As described above, according to the present invention, in a multi-phase clock input logic circuit verification simulator for performing logic verification of a logic circuit having a multi-phase clock as an input, the logic circuit corresponds to each multi-phase clock. The test pattern is divided into a plurality of modules, and simulations are performed in parallel with each other using the clocks corresponding to each of the modules, so that the test pattern can be created without considering the delay between the test signal and the data signal. The number of corrections and simulations can be reduced.

[Brief description of the drawings]

FIG. 1 is a configuration diagram showing one embodiment of the present invention.

FIG. 2 is a diagram showing a model configuration during simulation according to an embodiment of the present invention.

FIG. 3 is a diagram showing a specific example of a model configuration during simulation according to an embodiment of the present invention.

4 is a diagram showing an example of an observed waveform of an output signal in the model configuration of FIG.

FIG. 5 is a configuration diagram showing a conventional example.

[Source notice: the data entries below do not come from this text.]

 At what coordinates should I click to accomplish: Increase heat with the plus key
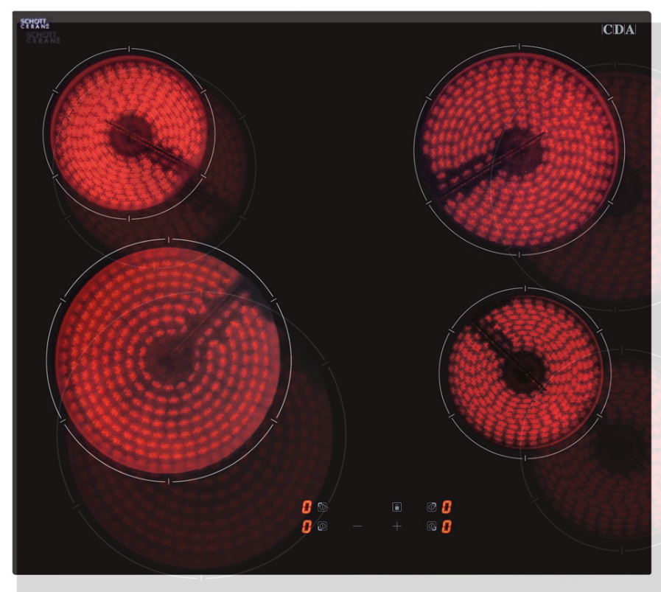tap(397, 526)
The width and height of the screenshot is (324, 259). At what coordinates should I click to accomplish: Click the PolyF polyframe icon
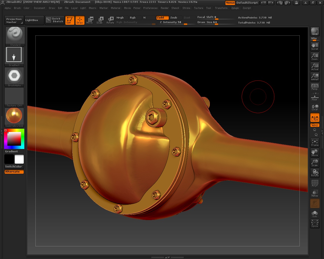[315, 183]
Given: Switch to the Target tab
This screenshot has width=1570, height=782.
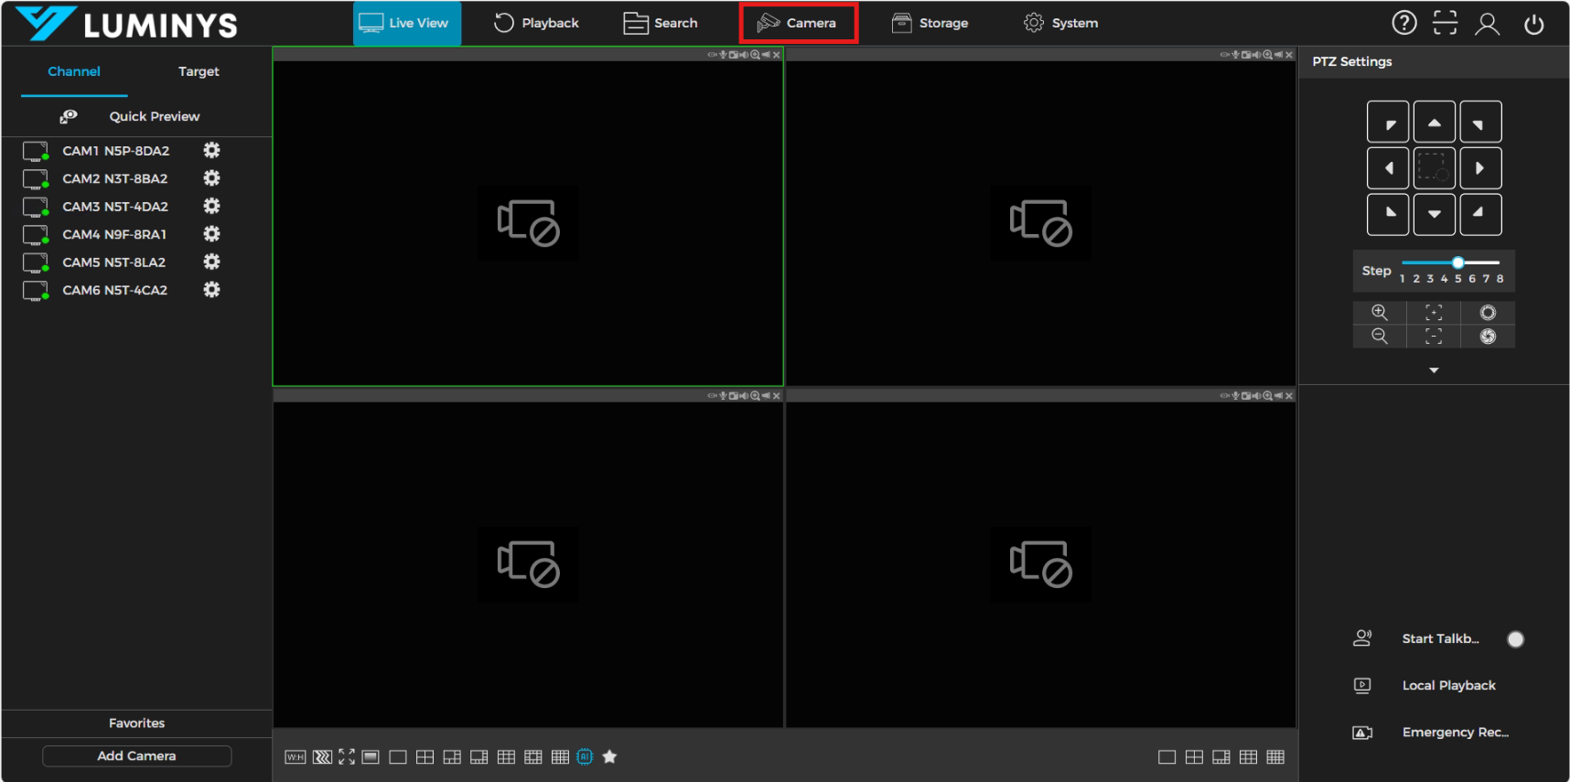Looking at the screenshot, I should (199, 71).
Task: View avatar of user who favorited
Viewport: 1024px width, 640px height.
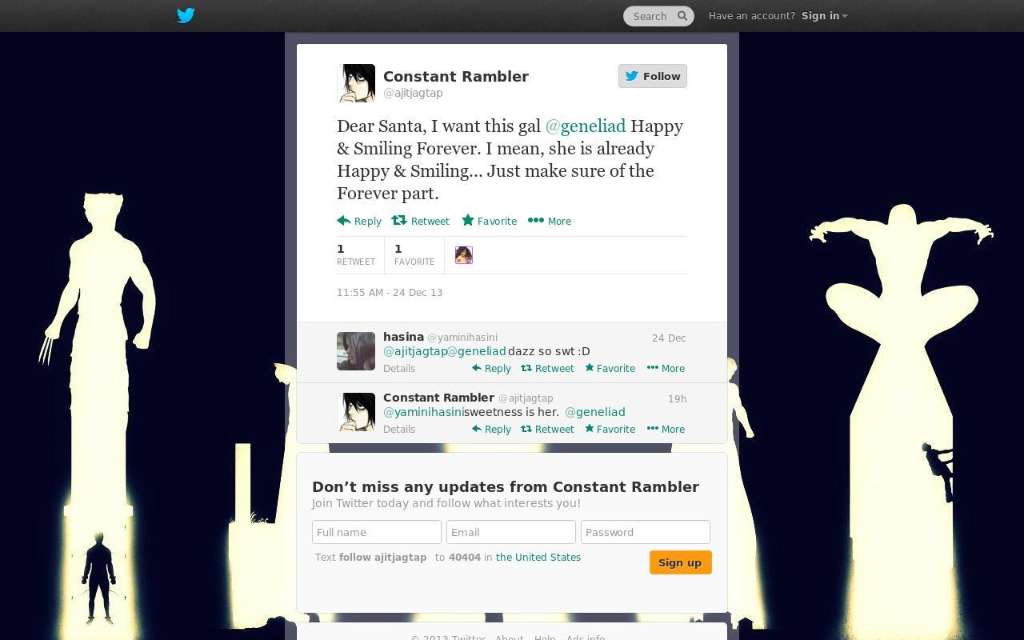Action: pos(464,255)
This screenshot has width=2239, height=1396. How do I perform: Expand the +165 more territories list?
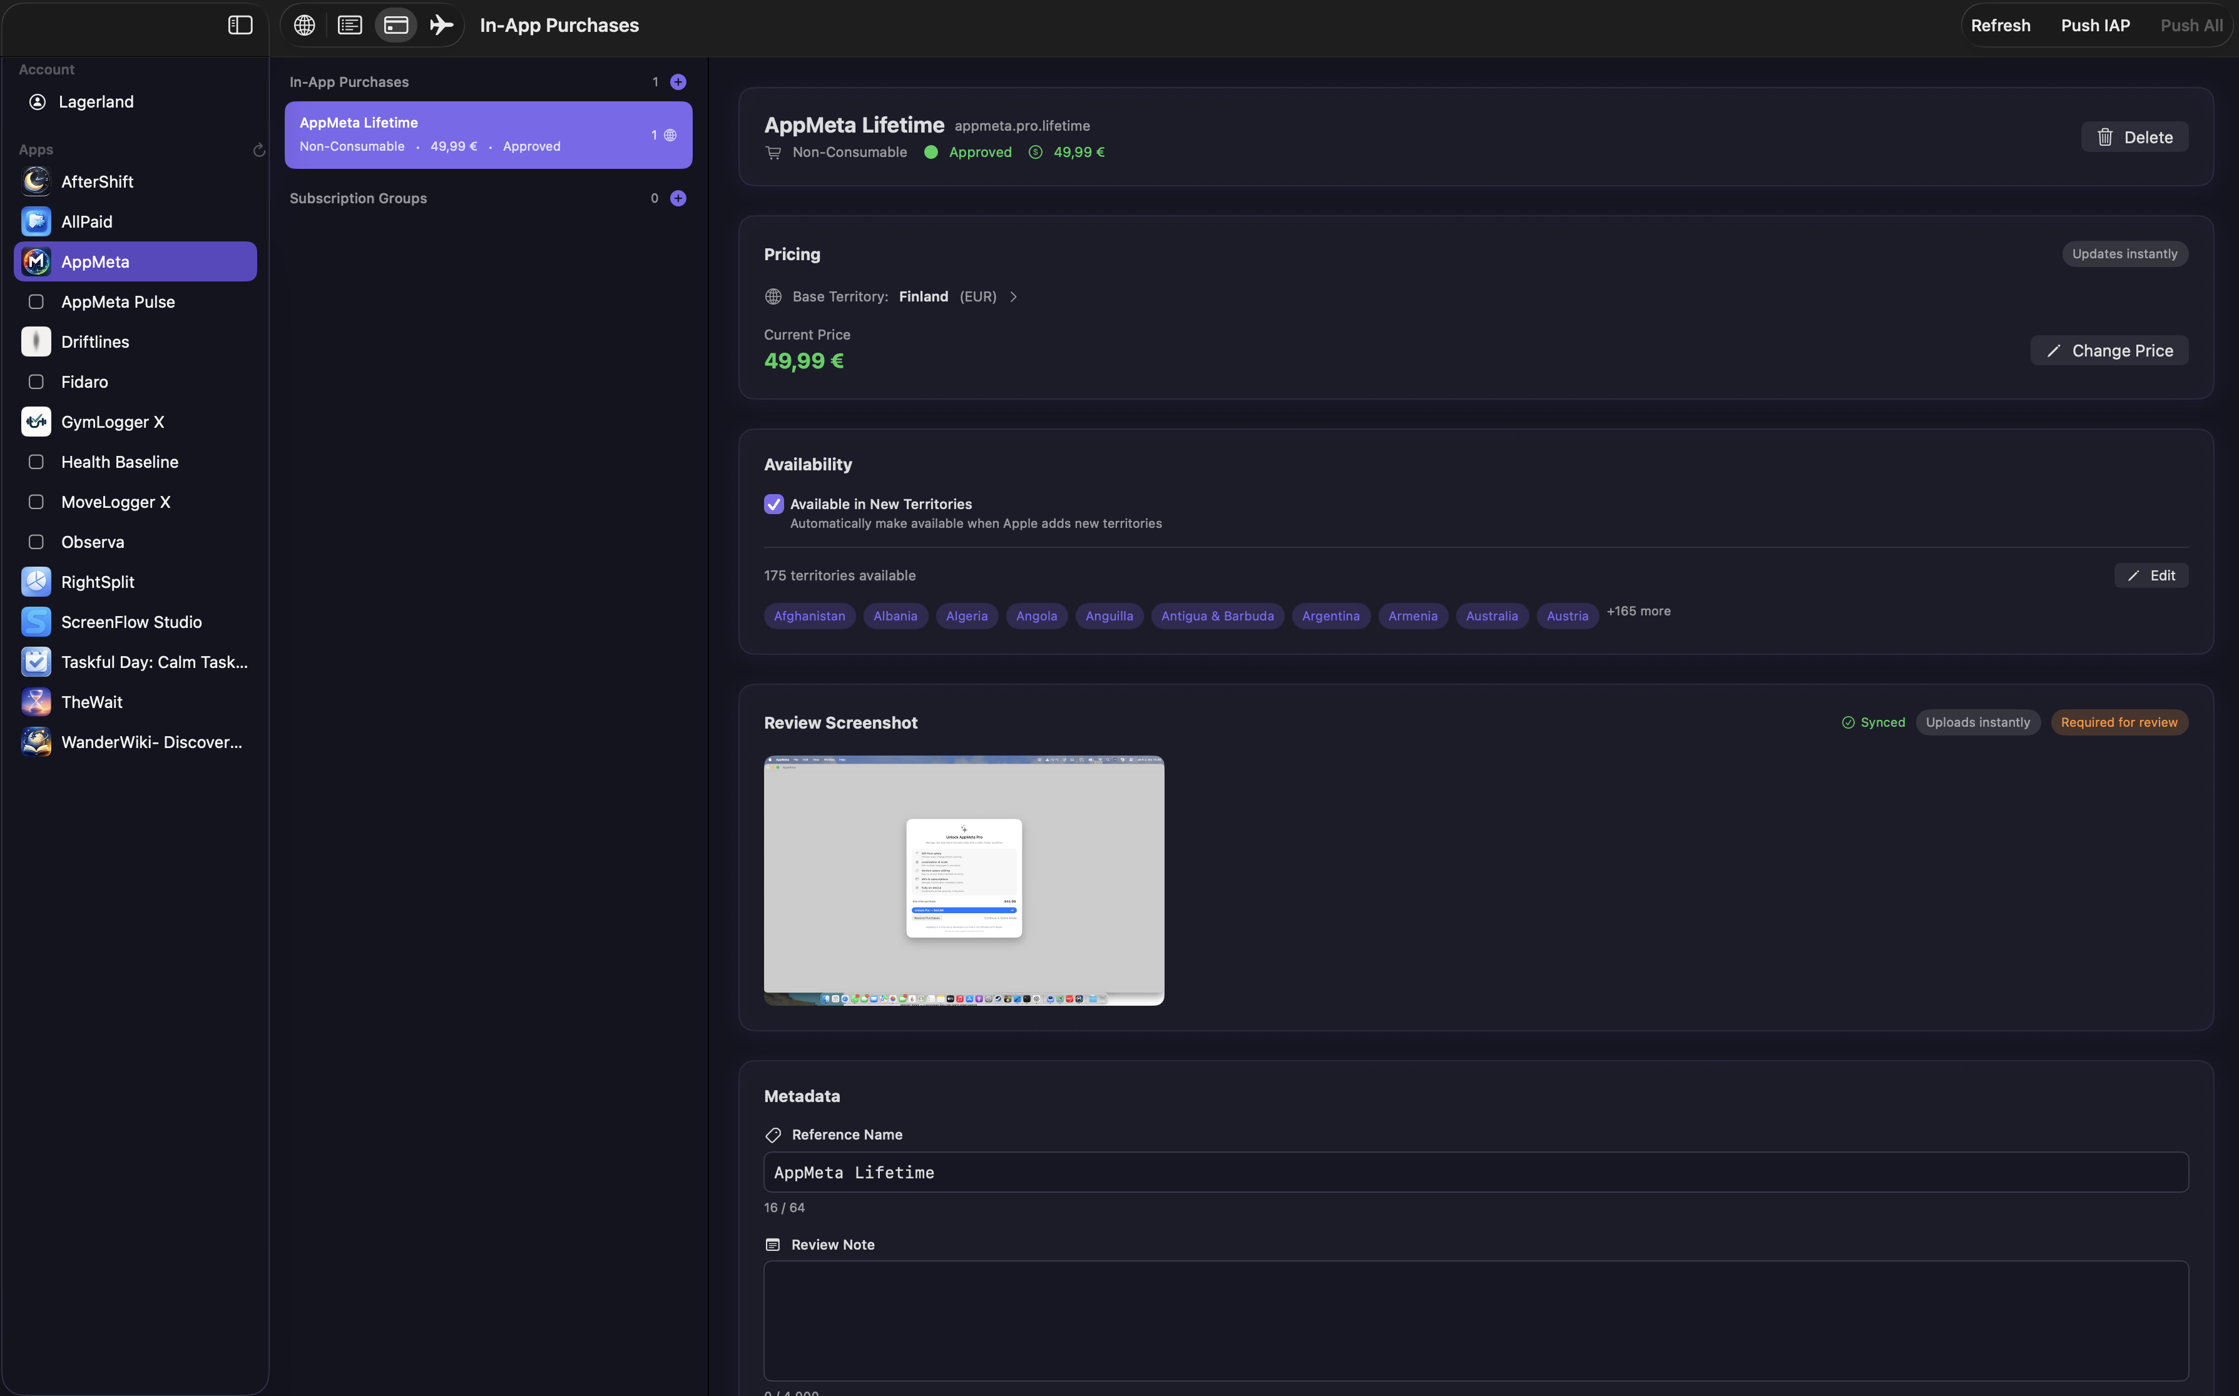[1638, 611]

FIG. 6 is a diagram showing a model configuration during simulation according to a conventional example.

[Explanation of symbols]

 1 Logic Circuit Model 2 Compile Means 3 Simulation Model 4 Dividing Means 5, 6 Modules 7 Simulation Means 8 Test Patterns 9 Analyzing Means 11 Simulators 12, 13 Simulation Engines 14 Signal Controllers 15, 16 Simulation Models

Claims (3)

[Claims] 1. A multi-phase clock input logic circuit verification simulator for performing logic verification of a logic circuit having a multi-phase clock as an input, wherein the logic circuit is divided into a plurality of modules corresponding to each of the multi-phase clocks. A simulator for verifying a multi-phase clock input logic circuit, comprising: dividing means and means for performing simulation in parallel with each other using clocks corresponding to each of the plurality of modules. 2. The device according to claim 1, further comprising means for adjusting and controlling the timing of the signal from the output source module at the time of inputting / outputting the signal between the plurality of modules with a clock corresponding to the output destination module. Simulator for multi-phase clock input logic circuit verification. 3. The dividing means is configured to divide the logic circuit into a partial logic circuit including a flip-flop for inputting each of the multiphase clocks into individual modules for each same clock. The simulator for verifying a multi-phase clock input logic circuit according to claim 1 or 2.